Amyris drops out of the agrofuel business
Richard Brenneman
eats shoots n leaves, February 14 2012
http://richardbrenneman.wordpress.com/2012/02/14/amyris-drops-out-of-the-agrofuel-business/
Yep, Amyris [previously], the UC Berkeley-spawned company born of Bill Gates bucks to create an antimalarial drug then reincarnated as a corporation dedicated to creating fuels from plants, is dropping out of the fuel game – in precisely the same way it left the drug business.
Ken Bullis of MIT’s Technology Review explains:
Amyris said it’s giving up making fuels too. Instead, it will to focus on higher value products, such as moisturizers for cosmetics.
The company learned firsthand just how difficult it is to achieve the kind of yields seen in lab tests in large-scale production. In an update call for investors, CEO John Melo said he is "humbled by the lessons we have learned."
This is a common theme for advanced biofuels companies. Range Fuels, one of the first of the current crop of companies, recently went out of business.
Others are giving up on making biofuels too, also hoping to break into markets for higher value chemicals. Although they may be able to get more money per liter of product, some experts warn that these markets are also highly competitive.
Amyris’s technology may still be used to make renewable fuels, but this will happen not at Amyris, but under joint ventures established with Total and Cosan.
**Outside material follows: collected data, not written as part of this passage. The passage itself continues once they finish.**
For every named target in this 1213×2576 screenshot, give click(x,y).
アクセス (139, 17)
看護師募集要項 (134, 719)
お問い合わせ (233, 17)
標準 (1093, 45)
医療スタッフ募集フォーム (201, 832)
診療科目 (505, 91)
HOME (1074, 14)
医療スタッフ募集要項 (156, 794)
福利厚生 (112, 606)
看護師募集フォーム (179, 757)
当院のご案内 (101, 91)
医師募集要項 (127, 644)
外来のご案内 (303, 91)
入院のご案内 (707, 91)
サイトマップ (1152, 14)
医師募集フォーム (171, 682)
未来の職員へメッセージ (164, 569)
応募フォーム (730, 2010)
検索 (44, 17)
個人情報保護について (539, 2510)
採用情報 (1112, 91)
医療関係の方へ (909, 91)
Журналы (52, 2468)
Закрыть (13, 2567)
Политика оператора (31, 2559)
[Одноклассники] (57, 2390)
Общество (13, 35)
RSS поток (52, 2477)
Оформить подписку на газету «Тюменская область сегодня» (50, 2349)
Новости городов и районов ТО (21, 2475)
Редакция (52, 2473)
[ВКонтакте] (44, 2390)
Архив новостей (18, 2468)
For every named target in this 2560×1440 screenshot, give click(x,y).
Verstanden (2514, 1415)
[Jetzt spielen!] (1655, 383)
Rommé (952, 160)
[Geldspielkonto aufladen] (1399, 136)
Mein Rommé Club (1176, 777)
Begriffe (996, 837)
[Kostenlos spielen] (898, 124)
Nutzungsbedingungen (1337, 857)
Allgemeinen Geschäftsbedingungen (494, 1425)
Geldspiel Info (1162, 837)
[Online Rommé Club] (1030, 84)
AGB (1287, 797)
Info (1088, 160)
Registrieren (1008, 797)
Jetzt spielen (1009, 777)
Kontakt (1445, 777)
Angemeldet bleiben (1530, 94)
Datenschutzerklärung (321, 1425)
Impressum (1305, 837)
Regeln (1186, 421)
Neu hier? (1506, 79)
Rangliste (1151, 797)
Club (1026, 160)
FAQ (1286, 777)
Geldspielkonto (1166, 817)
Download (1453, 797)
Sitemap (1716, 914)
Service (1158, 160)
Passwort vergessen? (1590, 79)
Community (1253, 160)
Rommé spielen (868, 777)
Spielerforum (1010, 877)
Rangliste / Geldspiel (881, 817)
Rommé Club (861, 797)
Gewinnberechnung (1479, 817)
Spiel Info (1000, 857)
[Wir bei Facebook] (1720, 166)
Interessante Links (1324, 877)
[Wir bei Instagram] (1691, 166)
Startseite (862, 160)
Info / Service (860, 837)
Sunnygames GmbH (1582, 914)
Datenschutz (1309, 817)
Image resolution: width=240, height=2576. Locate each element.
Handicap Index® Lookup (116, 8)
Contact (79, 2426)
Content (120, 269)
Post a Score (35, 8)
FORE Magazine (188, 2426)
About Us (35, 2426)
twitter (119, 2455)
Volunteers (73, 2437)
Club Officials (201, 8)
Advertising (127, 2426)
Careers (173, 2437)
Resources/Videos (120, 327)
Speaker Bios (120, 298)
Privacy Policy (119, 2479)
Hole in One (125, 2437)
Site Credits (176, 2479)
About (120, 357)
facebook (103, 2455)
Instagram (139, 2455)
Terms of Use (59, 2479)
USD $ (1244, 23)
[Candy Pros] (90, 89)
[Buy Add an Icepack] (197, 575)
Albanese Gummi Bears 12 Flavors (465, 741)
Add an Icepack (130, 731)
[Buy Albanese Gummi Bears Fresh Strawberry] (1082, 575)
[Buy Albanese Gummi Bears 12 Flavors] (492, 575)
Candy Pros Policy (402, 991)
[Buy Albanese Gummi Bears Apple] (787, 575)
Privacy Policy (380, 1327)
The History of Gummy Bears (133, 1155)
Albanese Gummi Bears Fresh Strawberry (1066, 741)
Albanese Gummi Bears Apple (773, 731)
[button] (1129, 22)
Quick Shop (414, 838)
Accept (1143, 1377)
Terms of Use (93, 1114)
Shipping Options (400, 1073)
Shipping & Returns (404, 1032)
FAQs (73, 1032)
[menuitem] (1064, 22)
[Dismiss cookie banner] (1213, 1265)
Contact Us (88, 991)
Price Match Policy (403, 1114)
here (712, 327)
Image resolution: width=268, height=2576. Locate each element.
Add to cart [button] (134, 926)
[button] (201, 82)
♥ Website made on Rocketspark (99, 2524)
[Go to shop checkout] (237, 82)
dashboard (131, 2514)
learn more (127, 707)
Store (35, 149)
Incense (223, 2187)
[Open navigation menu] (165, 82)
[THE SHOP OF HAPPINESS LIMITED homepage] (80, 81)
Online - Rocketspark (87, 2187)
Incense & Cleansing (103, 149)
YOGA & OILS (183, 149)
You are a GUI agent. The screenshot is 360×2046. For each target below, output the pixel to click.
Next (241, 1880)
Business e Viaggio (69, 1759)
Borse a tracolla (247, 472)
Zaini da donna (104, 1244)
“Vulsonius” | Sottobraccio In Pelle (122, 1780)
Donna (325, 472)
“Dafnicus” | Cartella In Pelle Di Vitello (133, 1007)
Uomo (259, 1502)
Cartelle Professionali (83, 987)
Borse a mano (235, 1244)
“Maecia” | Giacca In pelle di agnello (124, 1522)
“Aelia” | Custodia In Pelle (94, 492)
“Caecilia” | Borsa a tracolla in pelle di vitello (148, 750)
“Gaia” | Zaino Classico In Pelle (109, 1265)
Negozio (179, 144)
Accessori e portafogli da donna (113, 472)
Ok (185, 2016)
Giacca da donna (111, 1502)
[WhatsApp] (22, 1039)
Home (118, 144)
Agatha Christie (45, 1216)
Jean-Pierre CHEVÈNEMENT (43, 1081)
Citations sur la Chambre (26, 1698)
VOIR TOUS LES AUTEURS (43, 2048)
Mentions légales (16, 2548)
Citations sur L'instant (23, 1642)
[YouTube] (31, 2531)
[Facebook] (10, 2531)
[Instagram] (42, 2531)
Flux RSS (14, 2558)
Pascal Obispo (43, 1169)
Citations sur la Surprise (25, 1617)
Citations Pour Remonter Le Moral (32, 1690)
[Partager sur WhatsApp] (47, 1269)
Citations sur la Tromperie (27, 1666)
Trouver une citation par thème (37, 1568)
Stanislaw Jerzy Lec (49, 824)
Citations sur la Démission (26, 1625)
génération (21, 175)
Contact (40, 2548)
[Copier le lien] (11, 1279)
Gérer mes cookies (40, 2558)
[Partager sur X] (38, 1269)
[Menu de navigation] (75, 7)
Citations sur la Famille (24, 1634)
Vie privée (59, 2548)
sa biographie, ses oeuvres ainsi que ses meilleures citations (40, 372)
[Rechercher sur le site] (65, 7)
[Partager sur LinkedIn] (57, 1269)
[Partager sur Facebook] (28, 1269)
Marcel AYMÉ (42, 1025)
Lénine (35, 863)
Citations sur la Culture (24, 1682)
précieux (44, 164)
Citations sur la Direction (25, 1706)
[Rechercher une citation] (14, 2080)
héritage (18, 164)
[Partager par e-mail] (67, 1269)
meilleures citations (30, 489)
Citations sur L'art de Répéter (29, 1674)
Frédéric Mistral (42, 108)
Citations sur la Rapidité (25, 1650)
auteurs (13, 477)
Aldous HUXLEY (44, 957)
These ventures will need to build up their own production capacity, Melo told analysts.
http://www.technologyreview.com/blog/energy/27570/
Amyris was created by Jay Keasling, who holds appointments at both UC Berkeley and Lawrence Berkeley National Laboratory, with money from the Bill and Melinda Gates Foundation.
The firm’s original purpose was to produce a low-cost version of artemisin, an antimalarial drug normally derived from the artemisia, the wormwood plant.
Amyris bioengineers genetically tweaked microbes to excrete the chemical, but dreams of lowering costs failed to materialize, and the technology was handed over to pharmaceutical giant Sanofi-Aventis to produce the drug for no profit.
Meanwhile, thousands of small farmers who relied on growing artemisia face the prospect of loss of livelihood, given the pharma giant's powerful marketing machinery.
So having failed to produce a low cost drug, Amyris turned to tweaking microbes to digest cellulose, in hopes of producing fuels.
But again costs got in the way, even after French oil giant Total invested heavily in the company, along with other investors.
The company went public on 28 September 2010, with shares trading at $16.50, rising to a peak of $33.89 four months later. Today, as we write, they’re trading at $6.77, after hitting an all-time low of $6.59 last week.
Lo, how the dreams of the technocrats have fallen. First it was cheap drugs to save the world, then fuel to survive the end of the oil age. Now it's cosmetics.